In some way, shape, or form, alcohol affects most of the population at any university or college. Although some students do not share an interest with alcohol through drinking, there is always that one group of people who strolls down the street at some unforeseen hour waking up everyone with drunken shouts and hollers.

In some instances, students go as far as abusing alcohol for enjoyment or pleasure with their friends. It is from this that the Millersville University’s Division of Student Affairs sponsored a public service announcement contest to spread the word about having a responsible relationship with alcohol and “Reducing Harm” at Millersville.

A PSA is a message that is broadcast for the public by raising awareness about specific issues.
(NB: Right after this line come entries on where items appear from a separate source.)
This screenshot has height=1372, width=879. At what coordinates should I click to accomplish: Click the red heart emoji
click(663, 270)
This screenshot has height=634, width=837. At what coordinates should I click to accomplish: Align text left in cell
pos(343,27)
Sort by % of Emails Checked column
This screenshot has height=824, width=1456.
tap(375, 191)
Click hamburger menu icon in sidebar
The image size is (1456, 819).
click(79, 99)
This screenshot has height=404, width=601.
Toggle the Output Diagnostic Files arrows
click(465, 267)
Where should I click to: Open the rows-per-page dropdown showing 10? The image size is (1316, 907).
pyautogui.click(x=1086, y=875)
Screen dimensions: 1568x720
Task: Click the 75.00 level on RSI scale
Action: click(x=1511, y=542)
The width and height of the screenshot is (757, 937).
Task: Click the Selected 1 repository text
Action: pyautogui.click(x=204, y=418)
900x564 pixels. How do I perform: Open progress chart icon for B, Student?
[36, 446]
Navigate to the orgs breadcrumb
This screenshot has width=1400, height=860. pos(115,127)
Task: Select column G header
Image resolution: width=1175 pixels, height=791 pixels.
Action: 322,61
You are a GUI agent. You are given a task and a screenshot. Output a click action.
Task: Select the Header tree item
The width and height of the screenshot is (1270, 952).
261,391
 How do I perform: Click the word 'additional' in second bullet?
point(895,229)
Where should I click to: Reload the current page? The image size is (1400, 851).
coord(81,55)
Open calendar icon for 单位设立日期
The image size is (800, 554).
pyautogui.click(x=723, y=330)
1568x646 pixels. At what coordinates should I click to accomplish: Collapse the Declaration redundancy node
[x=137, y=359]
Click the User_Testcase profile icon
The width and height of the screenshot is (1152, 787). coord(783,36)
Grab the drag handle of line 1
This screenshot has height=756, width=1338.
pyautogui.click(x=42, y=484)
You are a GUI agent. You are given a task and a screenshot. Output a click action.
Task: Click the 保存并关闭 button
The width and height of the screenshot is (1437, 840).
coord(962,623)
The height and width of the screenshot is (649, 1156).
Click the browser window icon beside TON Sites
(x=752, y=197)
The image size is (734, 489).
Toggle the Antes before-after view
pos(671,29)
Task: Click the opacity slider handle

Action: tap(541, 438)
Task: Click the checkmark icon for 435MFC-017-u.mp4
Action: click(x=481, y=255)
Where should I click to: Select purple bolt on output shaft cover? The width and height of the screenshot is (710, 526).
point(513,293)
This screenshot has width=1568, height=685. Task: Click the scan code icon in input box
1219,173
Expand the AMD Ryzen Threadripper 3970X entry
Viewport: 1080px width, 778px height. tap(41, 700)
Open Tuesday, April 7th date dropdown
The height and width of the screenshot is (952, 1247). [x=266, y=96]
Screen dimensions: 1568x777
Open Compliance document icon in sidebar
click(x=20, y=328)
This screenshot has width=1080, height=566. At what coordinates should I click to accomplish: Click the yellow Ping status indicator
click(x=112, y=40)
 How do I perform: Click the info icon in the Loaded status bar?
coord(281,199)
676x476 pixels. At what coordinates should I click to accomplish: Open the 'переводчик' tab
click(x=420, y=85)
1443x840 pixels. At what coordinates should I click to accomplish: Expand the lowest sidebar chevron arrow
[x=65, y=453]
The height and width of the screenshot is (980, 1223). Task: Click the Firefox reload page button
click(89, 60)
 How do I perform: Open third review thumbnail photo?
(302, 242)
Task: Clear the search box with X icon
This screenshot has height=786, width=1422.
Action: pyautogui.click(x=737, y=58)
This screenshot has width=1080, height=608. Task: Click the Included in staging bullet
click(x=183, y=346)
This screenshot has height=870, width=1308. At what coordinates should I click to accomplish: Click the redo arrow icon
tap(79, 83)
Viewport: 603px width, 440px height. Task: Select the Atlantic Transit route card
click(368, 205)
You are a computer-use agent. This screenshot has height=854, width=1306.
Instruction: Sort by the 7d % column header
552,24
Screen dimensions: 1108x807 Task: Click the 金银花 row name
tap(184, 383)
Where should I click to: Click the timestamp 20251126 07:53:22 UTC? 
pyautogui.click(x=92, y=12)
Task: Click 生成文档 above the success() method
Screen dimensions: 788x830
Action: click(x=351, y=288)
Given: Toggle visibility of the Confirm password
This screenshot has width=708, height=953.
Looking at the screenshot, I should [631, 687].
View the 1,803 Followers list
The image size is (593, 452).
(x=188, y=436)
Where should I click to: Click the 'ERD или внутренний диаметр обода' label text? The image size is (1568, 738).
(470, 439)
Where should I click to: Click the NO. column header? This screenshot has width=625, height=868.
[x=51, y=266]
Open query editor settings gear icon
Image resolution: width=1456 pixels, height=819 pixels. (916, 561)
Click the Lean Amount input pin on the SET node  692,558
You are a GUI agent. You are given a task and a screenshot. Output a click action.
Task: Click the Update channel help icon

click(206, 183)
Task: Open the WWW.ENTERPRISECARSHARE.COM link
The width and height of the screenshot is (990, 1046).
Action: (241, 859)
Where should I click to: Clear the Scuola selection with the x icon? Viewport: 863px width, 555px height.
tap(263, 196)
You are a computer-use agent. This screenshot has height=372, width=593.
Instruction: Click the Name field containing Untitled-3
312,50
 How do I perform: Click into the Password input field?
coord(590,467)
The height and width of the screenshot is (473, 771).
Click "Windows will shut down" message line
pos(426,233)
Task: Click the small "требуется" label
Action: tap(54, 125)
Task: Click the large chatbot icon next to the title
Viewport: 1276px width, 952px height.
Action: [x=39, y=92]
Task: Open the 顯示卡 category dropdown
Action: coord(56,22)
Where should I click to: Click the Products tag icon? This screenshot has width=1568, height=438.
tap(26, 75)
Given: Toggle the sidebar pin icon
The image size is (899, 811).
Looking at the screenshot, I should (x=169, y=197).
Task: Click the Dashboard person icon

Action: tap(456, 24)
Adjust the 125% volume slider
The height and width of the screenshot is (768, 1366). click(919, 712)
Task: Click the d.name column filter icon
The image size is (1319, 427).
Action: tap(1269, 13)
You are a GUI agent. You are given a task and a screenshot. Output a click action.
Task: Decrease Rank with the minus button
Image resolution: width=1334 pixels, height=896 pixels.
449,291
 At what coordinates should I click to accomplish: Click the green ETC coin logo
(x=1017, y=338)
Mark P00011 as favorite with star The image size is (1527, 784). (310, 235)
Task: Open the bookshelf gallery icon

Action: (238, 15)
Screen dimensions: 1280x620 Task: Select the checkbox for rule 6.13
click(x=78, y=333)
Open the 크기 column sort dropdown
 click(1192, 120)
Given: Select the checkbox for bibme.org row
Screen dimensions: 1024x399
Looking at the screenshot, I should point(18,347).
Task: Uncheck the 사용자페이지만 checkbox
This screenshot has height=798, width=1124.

All students were encouraged to enter and were asked by the Division of the Student Affairs to use information from the National Institute on Alcohol Abuse and Alcoholism (NIAAA) Web site on College Drinking.

They were also asked to look at material from the CHOICES Workbook that has been used by the last three incoming freshmen classes as a source for their PSA. The main goal of the public service announcement was to reach out to students and show how having a responsible relationship with alcohol can reduce harm and side-step hazards that can come from alcohol.

The judging for the PSA contest took place during Alcohol Awareness Week on October 21. The overall winner will receive $200 while $100 will be awarded to the first place winners in the remaining three categories. The winners will be announced Wednesday, November 4.

John Baltzer, a member on the Student Affairs Division, says the strategy of the “Reduce Harm” campaign is “not to say alcohol is bad or don’t drink, but to please look at the whole picture because now in its second year, the PSA Contest encourages the contestants to examine the things college students don’t know about drinking.”
Baltzer explains that by using the research sites such as the NIAAA Web site on college drinking they are not only introduced to a larger truth, but they have the opportunity to
create a PSA which may reach and educate others.

“Your readers can learn more by visiting They can learn more about their own personal relationship with alcohol by completing the ECHUG available on the Counseling Center Web page. Some may try the ETOKE self-assessment. After all, we all came to college to get an education, right?” said Baltzer.